Regrinha básica para uma boa leitura de ficção ou de poesia, que até alguns críticos profissionais ignoram às vezes (falta-lhes generosidade, um pouco mais de atenção, de paciência, de humildade?): o que, numa leitura superficial e apressada, pode parecer um movimento errado, grotesco ou mal bolado, talvez seja na verdade um belo golpe de imaginação, tramado para produzir um efeito de sentido necessário, inevitável até, se considerarmos a obra em seus próprios termos e propósitos - um golpe sem o qual o texto literário não vence a desconfiança e a indiferença do leitor.
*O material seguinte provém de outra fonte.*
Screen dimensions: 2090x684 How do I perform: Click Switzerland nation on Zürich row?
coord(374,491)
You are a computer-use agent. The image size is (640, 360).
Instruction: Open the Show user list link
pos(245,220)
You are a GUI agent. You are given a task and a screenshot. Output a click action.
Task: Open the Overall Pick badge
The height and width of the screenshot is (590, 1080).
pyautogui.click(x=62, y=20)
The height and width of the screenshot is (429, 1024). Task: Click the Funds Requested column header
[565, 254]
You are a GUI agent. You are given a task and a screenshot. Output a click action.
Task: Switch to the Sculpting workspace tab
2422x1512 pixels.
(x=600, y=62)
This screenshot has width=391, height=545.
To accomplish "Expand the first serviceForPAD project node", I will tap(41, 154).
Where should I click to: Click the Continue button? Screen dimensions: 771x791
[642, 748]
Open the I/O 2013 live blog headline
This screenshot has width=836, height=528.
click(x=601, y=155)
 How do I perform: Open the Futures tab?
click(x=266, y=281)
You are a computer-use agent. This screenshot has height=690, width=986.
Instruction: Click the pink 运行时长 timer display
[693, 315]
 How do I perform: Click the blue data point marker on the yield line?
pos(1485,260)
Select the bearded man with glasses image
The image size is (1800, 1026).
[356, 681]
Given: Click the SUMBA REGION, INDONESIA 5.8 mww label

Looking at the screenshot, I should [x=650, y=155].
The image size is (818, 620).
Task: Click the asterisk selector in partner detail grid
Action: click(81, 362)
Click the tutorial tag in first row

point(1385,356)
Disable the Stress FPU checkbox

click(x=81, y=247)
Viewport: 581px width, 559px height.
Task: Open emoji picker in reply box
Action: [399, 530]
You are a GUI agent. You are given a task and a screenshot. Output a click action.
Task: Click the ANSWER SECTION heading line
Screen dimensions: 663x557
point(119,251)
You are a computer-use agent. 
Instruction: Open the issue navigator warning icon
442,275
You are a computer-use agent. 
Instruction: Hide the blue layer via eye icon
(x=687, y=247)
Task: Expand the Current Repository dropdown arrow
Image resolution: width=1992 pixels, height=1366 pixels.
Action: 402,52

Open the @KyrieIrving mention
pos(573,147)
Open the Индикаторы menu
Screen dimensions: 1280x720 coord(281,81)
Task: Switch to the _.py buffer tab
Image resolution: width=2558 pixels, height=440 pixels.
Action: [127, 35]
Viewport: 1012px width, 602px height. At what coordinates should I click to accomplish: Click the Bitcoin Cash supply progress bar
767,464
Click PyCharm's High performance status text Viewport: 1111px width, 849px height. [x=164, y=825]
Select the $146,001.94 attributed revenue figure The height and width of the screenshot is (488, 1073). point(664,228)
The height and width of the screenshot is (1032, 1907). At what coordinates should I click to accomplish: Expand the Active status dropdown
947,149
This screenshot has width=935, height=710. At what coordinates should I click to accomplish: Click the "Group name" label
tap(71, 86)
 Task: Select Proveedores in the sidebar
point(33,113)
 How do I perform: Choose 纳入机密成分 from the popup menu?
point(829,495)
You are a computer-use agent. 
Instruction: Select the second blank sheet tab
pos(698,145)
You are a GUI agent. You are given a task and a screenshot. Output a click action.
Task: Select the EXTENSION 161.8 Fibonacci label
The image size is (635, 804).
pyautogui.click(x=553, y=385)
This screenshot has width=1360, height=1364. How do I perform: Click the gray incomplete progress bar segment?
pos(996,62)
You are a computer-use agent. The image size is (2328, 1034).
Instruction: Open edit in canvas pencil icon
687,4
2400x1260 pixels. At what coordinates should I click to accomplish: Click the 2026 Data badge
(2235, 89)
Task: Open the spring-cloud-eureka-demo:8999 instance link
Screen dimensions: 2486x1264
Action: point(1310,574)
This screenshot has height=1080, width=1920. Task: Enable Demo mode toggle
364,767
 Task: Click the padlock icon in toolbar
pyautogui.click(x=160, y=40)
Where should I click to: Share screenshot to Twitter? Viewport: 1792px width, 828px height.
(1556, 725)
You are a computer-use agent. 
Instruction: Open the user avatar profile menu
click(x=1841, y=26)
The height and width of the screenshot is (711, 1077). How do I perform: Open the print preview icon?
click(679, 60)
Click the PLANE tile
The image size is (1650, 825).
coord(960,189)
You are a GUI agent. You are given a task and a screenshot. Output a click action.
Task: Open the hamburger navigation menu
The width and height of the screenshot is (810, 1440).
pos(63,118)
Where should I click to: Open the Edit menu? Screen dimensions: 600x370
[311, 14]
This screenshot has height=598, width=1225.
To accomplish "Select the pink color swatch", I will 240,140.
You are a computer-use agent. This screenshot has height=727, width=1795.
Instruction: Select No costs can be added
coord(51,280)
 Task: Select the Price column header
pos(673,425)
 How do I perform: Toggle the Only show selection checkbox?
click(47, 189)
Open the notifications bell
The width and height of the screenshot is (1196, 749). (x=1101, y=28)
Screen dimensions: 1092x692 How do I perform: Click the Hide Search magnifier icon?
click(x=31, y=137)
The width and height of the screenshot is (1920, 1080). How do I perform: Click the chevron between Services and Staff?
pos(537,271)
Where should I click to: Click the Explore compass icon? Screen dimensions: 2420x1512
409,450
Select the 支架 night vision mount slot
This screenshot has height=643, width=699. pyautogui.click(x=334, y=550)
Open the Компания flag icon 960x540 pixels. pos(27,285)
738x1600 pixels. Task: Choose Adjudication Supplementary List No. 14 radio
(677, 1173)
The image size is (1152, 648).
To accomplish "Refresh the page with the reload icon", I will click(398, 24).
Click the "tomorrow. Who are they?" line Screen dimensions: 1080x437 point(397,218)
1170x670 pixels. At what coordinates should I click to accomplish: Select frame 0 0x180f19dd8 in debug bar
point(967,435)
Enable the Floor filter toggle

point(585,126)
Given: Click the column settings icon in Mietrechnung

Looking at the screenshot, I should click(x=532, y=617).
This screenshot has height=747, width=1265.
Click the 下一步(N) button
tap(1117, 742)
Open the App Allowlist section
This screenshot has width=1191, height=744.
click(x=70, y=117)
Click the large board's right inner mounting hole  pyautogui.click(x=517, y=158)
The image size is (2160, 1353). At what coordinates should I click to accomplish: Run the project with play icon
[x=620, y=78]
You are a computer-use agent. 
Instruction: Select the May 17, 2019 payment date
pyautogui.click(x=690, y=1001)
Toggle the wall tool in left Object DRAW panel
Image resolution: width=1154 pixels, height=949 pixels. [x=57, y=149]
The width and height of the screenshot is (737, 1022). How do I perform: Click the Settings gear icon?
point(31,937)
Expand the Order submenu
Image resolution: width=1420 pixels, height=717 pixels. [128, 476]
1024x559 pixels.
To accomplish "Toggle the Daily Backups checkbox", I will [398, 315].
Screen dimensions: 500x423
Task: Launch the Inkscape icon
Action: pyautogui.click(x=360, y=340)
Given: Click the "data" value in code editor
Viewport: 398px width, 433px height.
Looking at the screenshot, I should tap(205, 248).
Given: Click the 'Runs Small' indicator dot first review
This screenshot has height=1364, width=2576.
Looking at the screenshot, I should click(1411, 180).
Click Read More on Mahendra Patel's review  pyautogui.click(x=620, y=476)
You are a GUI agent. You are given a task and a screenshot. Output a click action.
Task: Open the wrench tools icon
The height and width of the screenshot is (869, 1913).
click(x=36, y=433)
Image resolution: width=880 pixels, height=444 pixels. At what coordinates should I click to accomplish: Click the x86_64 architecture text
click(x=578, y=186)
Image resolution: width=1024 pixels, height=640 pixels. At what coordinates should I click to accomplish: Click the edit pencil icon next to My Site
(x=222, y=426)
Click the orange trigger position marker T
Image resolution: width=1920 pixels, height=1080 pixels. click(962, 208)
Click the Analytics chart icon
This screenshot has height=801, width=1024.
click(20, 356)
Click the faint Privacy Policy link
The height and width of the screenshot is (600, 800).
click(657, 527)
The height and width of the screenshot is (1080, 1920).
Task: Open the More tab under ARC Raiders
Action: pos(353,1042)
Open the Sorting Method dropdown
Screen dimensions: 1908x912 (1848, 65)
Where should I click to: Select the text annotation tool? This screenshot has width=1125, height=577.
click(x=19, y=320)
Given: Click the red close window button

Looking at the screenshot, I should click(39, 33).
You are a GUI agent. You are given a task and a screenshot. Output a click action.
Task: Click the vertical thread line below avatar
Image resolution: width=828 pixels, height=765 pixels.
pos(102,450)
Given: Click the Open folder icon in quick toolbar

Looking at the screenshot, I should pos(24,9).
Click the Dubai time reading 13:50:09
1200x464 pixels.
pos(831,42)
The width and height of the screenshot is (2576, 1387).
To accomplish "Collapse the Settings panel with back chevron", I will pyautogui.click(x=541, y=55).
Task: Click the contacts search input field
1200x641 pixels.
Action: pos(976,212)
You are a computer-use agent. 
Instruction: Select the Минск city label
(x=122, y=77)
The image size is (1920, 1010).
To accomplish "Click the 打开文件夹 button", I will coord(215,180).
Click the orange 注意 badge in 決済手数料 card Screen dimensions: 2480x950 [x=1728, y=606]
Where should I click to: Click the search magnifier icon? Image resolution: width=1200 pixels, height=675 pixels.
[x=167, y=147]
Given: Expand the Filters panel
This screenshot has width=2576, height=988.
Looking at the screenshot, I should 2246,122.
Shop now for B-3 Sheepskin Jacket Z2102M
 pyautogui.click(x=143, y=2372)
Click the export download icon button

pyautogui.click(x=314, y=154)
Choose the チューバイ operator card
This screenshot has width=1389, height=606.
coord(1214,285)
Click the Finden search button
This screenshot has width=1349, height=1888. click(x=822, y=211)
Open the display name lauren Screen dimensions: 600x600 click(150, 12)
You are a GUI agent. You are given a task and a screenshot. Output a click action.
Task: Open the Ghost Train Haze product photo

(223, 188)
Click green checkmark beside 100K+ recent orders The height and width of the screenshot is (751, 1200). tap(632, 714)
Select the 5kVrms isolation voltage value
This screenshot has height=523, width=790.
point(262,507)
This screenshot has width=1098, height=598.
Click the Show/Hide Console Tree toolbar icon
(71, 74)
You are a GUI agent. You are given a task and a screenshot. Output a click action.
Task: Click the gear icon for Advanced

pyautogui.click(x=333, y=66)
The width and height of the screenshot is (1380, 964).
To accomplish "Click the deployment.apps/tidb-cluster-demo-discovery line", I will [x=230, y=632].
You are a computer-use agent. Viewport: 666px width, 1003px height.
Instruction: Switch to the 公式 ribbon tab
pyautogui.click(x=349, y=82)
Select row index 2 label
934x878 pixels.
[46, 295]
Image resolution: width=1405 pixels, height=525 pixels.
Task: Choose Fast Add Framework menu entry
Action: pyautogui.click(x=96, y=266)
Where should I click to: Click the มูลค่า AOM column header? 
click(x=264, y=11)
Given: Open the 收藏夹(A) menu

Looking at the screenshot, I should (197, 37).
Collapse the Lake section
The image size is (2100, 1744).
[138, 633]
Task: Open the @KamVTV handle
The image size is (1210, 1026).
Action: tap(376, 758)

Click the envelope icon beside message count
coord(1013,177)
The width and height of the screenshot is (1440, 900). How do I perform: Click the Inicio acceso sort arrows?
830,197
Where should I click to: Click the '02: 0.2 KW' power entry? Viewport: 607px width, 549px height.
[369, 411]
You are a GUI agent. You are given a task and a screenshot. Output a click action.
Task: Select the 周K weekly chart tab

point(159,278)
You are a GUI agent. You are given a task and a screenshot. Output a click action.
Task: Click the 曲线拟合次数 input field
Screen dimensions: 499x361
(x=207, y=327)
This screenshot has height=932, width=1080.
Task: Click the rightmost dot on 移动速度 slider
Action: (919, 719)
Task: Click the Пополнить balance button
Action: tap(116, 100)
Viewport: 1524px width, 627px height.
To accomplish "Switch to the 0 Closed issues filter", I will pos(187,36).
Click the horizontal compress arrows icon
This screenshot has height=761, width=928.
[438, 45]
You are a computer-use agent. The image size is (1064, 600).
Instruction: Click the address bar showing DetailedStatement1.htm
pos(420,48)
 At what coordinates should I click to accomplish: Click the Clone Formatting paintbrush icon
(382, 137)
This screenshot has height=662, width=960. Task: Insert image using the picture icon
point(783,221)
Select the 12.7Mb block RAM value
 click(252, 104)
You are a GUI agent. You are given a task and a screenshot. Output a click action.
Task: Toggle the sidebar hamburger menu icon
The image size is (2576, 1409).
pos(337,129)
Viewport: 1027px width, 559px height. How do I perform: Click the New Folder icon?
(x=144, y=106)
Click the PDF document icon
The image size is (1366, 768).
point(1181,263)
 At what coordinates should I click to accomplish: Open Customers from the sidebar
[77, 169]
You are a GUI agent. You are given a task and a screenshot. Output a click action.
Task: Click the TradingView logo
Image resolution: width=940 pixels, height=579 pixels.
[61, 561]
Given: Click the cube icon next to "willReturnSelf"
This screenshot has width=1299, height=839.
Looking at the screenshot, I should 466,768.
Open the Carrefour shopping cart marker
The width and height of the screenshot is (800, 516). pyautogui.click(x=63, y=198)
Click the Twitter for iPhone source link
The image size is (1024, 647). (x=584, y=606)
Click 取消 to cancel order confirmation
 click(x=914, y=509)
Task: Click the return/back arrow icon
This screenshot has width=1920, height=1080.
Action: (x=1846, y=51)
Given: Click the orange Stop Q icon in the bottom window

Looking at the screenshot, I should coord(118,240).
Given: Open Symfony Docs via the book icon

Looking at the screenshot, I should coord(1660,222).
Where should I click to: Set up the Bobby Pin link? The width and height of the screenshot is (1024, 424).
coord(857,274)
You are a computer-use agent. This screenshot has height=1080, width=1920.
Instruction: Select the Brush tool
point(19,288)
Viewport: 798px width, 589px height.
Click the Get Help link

Acabei de lembrar disso ao reler O Olho, conto de Myriam Campello, que um dia me desagradou por uma ou outra metáfora mais tosca. Como poderia ser diferente no entanto se o narrador, logo no primeiro parágrafo, nos avisa: "Não sou escritor, isso vê-se. [...] Se deito ao papel notícias do vendaval que no último mês desmantelou minha vida é por justamente sentir-me em pedaços"?
É natural que um sujeito desses, poeta amador e casual, apele para imagens banais e cafonas como "Se só entre nós permitimos que a espuma do amor flua e se derrame?". Como também é muito verossímil e ficcional que em outros trechos, arrebatado pelos acontecimentos excepcionais da narrativa, lhe ocorram observações mais afiadas e poéticas. Acontece quando, por exemplo, ele se refere a "um bom dia reservado que marca limites" ou quando, ao comentar um desejo muito intenso e proibido, descreve-o como uma "avalanche que se nutre do próprio excesso para melhor derrubar e engolir".